Das finde ich eine sehr spannende Wahrnehmung. Ich schreibe das auf, was ich hier beobachte, was ich im grenznahen Deutschland beobachte, was ich im "Heimaturlaub" im Münchner Umland beobachtet habe. Ich habe seinerzeit geschrieben, dass ich glaube, dass nach dem Fall der Maskenpflicht in zB Supermärkten in D das freiwillige Tragen vermutlich recht zügig aufhören wird, so war es zumindest in der Schweiz. Ich schreibe, dass durch das Fallen der Maskenpflicht in der Schweiz überall seit Monaten die Zahlen (nicht nur die Infektionszahlen, sondern auch Hospitalisierungen und Todesfälle) keinesfalls durch die Decke gehen. Lustigerweise habe ich genau das auch geschrieben, als gefühlt ganz Twitterdeutschland die Schulen für am besten immer und ewig auf Distanzunterricht umstellen wollte, während die Kinder in der Schweiz 6 Wochen (18 Wochen an den nicht obligatorischen Schulen) zu Hause geblieben sind und diese Schulschliessungen im Nachgang als unnötig betrachtet werden.


Naja.

Auf der anderen Seite lese ich (ich werde die Schulthematik nicht weiter aufwärmen), dass freiwilliges Maskentragen in Innenräumen und draussen bei Ansammlungen ja wohl gesunder Menschenverstand wäre, ausserdem ein Gebot von Höflichkeit und Stil, dass Menschen, die sich keine Sorgen mehr um eine Ansteckung machen, offensichtlich Long Covid ausblenden, psychische Krankheiten verharmlosen, nicht ernstnehmen oder überhaupt negieren, uninformiert oder doof sind. Leute, die keine Masken tragen, sind praktisch Mörder, weil sie willentlich in Kauf nehmen, dass Risikogruppen sterben, schliessen Risikopatienten vom öffentlichen Leben aus, sind im besten Fall dumme, ignorante, unsolidarische Egoisten. Man ist fassungslos, wenn nur ein Bruchteil der Menschen auf einem Elternabend freiwillig Maske trägt, man feiert sich selber als einzigen oder einen der wenigen Maskenträger in egal welchem Supermarkt oder das Viertel, in dem man wohnt oder einkauft, weil gottseidank doch noch fast alle Maske im Supermarkt tragen. Jede Frage oder Hinweis von zB Verkäufern, Angestellten etc., dass man keine Maske mehr tragen müsse, wertet man als Angriff oder zumindest Aufforderung, sie abzunehmen, man feiert sich gegenseitig für die launigsten Antworten auf diese Frage (und kommt überhaupt nicht auf die Idee, dass es vielleicht nur ein Hinweis oder eine Frage ist, für die es durchaus Adressaten gibt, weil sie nach 2.5 Jahren Corona nicht jede Pressekonferenz incl einschlägiger Sekundärliteratur und den entsprechenden Verordnungen aus dem Stegreif zitieren können, weil sie den Überblick verloren haben, was in welchem (Bundes)land gilt, oder ob der entsprechende Laden vllt eine eigene Maskenpflicht einhält).
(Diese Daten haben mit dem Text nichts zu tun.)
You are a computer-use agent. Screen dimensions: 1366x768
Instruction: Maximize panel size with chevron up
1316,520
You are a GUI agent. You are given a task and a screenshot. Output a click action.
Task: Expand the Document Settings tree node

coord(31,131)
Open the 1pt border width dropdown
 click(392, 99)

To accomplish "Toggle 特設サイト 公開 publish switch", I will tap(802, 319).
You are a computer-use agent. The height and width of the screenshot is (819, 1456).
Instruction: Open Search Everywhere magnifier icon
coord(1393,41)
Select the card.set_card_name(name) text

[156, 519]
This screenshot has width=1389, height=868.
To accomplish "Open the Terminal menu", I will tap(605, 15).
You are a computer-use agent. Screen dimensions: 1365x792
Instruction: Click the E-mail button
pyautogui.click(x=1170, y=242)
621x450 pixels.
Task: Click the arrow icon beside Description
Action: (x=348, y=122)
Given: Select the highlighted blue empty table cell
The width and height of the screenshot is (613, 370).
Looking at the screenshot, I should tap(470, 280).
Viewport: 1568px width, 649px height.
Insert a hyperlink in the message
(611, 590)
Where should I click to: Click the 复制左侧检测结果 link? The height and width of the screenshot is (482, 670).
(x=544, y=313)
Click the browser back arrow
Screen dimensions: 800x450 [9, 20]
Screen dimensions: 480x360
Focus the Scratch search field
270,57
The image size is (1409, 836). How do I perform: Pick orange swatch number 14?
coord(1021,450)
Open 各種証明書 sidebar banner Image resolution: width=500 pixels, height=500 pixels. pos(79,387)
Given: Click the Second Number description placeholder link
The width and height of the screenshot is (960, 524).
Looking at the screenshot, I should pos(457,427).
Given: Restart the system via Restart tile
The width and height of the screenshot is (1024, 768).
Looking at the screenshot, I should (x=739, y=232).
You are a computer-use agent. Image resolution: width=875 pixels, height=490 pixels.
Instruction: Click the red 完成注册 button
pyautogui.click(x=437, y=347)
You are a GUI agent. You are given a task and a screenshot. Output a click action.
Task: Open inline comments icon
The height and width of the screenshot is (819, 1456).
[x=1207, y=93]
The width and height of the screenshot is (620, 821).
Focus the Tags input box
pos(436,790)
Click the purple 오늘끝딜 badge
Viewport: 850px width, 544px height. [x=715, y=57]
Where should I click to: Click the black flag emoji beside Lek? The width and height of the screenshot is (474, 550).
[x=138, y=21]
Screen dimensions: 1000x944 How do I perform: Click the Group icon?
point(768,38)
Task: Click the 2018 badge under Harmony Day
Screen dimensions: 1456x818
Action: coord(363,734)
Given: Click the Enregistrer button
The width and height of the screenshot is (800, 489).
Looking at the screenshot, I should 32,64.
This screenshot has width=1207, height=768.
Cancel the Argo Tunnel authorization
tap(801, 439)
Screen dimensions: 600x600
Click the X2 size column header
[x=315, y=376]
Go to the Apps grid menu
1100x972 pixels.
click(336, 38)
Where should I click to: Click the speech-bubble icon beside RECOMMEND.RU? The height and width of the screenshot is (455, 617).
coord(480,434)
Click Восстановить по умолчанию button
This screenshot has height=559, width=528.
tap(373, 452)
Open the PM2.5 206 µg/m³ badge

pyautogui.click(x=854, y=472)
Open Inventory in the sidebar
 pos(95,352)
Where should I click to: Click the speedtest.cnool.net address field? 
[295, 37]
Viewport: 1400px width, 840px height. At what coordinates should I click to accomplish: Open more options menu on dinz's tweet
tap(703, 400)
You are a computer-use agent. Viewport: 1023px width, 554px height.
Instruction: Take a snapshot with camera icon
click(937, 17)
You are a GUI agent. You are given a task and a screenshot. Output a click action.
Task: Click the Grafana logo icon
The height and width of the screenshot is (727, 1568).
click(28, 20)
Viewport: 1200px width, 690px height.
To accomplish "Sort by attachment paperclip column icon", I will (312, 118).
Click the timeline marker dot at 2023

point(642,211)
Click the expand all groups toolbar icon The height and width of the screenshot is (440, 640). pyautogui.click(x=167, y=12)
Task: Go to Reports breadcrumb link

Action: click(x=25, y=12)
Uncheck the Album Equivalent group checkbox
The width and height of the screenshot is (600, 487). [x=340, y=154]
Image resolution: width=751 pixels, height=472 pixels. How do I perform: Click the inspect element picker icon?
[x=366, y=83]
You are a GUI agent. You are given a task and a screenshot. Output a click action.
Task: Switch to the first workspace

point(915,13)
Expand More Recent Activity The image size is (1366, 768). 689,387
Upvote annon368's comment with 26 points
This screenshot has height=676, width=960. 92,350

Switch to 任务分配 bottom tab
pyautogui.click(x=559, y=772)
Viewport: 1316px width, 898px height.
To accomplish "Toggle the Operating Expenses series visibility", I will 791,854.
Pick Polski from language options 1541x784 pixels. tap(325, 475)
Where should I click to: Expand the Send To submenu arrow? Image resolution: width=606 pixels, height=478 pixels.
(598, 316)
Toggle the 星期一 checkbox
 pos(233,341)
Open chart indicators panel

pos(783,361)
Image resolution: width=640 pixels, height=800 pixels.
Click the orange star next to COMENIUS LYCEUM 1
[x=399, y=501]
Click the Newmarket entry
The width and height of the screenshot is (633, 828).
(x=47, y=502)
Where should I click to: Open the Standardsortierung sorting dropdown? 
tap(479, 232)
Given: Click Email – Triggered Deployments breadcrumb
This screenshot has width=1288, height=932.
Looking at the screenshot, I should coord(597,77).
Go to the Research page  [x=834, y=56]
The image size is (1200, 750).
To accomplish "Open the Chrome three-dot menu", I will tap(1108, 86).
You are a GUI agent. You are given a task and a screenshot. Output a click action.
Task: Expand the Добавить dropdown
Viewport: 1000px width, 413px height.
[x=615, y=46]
Wie die Schulthematik seinerzeit fühlt sich das sehr, sehr, sehr seltsam an, wenn man das von einerseits aussen, andererseits aber sehr nah dran (also: 500m oder so bis zur Grenze) betrachtet. 

Naja.

Verstehen Sie mich nicht falsch: Tragen Sie Maske, wo Sie wollen, warum Sie wollen, so lang Sie wollen. Das ist mir tatsächlich einfach total egal. Ich habe Maske getragen, lang bevor es in der Schweiz vorgeschrieben war und sogar noch ein bisschen länger, ich habe und werde überall Maske tragen, wo es vorgeschrieben ist, ich würde auch Maske tragen, wo mich jemand persönlich darum bittet, bin aber ganz ehrlich froh darüber, fast nirgends mehr eine tragen zu müssen.

Und ein Blick über den Tellerrand schadet nie.